• [Source records]:

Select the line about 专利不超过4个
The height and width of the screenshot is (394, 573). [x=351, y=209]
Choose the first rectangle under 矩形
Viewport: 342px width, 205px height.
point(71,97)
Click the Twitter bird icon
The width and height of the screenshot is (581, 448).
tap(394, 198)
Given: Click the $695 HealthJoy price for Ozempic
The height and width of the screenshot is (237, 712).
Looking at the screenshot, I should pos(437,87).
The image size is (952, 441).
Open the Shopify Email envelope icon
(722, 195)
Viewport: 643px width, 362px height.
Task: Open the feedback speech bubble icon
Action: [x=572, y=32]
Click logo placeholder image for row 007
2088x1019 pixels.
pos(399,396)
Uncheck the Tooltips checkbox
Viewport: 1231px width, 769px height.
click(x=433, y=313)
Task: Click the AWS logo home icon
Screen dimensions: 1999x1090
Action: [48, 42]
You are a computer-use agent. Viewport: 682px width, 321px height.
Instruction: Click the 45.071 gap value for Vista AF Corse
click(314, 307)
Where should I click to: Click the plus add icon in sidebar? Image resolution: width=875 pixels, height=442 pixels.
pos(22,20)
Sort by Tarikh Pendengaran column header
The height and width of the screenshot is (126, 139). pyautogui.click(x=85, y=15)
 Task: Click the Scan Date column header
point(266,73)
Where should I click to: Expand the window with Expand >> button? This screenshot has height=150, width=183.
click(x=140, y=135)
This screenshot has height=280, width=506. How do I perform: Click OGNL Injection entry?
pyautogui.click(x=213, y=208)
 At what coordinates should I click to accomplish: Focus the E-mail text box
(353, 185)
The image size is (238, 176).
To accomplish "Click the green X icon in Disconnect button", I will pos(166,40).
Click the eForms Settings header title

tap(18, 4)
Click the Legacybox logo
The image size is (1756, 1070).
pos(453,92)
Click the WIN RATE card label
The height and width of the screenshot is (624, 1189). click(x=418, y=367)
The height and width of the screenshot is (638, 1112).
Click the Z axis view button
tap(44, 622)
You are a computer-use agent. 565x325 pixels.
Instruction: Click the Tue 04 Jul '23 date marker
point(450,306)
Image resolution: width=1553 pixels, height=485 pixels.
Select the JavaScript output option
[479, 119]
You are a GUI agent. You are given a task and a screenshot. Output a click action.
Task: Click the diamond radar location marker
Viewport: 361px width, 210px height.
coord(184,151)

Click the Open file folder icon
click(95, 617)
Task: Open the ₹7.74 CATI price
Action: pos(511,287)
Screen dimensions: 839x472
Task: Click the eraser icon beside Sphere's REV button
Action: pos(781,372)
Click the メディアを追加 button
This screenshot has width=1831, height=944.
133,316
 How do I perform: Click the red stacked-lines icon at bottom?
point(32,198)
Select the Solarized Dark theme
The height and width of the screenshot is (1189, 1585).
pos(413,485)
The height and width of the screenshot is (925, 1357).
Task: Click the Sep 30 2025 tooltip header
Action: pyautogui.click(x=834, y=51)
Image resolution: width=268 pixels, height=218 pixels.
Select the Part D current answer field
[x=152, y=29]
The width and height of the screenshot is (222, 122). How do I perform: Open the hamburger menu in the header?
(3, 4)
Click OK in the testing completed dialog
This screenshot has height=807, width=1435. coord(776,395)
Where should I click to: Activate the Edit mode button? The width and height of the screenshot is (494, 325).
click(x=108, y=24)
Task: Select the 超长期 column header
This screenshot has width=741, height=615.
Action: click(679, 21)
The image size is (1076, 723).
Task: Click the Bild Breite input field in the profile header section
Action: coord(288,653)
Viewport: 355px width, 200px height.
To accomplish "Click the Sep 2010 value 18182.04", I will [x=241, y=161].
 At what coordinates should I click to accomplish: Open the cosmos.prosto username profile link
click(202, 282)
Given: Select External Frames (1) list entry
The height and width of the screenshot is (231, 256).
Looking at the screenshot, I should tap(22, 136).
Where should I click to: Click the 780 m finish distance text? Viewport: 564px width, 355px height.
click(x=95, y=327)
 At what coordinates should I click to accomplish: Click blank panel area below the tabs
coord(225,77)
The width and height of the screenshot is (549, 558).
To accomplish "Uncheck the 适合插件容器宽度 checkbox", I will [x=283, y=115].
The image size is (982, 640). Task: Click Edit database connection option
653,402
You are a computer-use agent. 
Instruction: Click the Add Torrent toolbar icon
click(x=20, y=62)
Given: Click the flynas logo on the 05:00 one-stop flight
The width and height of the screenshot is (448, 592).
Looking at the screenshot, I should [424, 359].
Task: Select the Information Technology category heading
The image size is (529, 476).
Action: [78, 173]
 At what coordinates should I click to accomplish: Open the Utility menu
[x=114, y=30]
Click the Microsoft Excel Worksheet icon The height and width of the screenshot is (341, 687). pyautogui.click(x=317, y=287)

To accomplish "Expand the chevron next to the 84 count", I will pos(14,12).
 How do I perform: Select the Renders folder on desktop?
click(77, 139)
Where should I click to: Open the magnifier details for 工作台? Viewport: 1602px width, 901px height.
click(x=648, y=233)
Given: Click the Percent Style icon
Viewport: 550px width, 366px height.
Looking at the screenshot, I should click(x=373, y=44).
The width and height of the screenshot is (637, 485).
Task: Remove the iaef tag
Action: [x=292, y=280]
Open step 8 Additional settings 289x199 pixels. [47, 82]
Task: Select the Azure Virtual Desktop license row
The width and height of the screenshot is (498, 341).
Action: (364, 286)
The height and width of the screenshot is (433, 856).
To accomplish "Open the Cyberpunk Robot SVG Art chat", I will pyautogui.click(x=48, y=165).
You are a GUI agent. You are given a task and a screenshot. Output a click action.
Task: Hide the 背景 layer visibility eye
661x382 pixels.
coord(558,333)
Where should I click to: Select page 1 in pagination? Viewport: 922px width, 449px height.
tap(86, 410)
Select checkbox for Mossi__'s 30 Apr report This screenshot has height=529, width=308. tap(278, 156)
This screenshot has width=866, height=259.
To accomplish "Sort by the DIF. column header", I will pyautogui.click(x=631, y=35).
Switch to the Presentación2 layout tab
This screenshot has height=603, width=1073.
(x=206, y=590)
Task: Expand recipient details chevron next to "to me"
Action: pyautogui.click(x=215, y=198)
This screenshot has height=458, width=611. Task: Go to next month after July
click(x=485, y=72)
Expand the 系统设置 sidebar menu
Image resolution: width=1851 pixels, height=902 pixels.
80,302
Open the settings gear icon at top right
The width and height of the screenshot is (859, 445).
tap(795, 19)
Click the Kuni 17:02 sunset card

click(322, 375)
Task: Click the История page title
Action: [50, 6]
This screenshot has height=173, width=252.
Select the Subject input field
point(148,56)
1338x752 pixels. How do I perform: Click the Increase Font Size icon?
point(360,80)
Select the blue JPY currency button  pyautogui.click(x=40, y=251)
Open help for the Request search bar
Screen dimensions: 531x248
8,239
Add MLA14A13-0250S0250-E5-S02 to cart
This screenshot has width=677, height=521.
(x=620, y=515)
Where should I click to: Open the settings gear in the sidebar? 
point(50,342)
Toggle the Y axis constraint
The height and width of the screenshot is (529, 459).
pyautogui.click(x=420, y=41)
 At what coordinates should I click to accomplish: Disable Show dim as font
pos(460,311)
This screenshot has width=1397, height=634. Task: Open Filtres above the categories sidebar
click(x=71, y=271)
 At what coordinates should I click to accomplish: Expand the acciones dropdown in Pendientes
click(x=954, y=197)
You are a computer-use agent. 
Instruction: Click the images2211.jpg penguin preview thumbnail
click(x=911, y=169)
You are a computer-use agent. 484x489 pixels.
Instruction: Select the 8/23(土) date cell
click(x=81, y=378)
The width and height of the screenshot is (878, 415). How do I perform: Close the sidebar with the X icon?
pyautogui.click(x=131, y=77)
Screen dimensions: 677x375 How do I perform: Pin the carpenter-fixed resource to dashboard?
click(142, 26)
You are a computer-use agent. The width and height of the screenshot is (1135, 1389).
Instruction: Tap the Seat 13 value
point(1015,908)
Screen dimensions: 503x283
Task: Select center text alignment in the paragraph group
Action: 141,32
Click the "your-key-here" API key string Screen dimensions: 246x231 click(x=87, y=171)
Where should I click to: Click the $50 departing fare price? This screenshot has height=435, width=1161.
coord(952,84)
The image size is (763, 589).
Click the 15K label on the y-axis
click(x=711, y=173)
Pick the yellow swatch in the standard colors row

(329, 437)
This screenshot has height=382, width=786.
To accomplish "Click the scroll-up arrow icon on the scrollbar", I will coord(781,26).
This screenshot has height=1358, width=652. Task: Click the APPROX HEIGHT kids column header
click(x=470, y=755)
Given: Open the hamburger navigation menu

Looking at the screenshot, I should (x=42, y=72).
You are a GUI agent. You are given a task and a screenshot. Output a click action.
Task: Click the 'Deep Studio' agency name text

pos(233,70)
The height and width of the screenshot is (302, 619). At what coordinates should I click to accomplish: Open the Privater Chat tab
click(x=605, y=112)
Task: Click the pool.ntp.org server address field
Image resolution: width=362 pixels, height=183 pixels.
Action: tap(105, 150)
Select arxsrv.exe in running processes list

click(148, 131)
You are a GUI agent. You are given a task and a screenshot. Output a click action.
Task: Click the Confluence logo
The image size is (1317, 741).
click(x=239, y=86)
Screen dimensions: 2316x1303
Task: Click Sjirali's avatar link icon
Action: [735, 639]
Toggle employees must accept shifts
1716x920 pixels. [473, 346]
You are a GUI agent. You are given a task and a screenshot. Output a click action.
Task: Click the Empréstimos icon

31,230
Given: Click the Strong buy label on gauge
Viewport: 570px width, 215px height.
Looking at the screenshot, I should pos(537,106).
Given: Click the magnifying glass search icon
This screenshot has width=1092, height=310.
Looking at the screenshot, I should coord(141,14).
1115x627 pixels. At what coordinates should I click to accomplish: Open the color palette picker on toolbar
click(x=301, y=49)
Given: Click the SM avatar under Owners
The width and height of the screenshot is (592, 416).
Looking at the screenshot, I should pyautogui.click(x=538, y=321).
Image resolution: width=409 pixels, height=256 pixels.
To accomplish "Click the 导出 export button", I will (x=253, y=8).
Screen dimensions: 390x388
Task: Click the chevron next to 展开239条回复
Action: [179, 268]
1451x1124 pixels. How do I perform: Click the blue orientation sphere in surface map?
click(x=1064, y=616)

• [Stated problem]: Copy out the material word for word from its first line through the line containing "Looking at the screenshot, I should pos(437,87).", including both of those lines.

• [Solved exercise]:
Select the line about 专利不超过4个
The height and width of the screenshot is (394, 573). [x=351, y=209]
Choose the first rectangle under 矩形
Viewport: 342px width, 205px height.
point(71,97)
Click the Twitter bird icon
The width and height of the screenshot is (581, 448).
tap(394, 198)
Given: Click the $695 HealthJoy price for Ozempic
The height and width of the screenshot is (237, 712).
Looking at the screenshot, I should pos(437,87).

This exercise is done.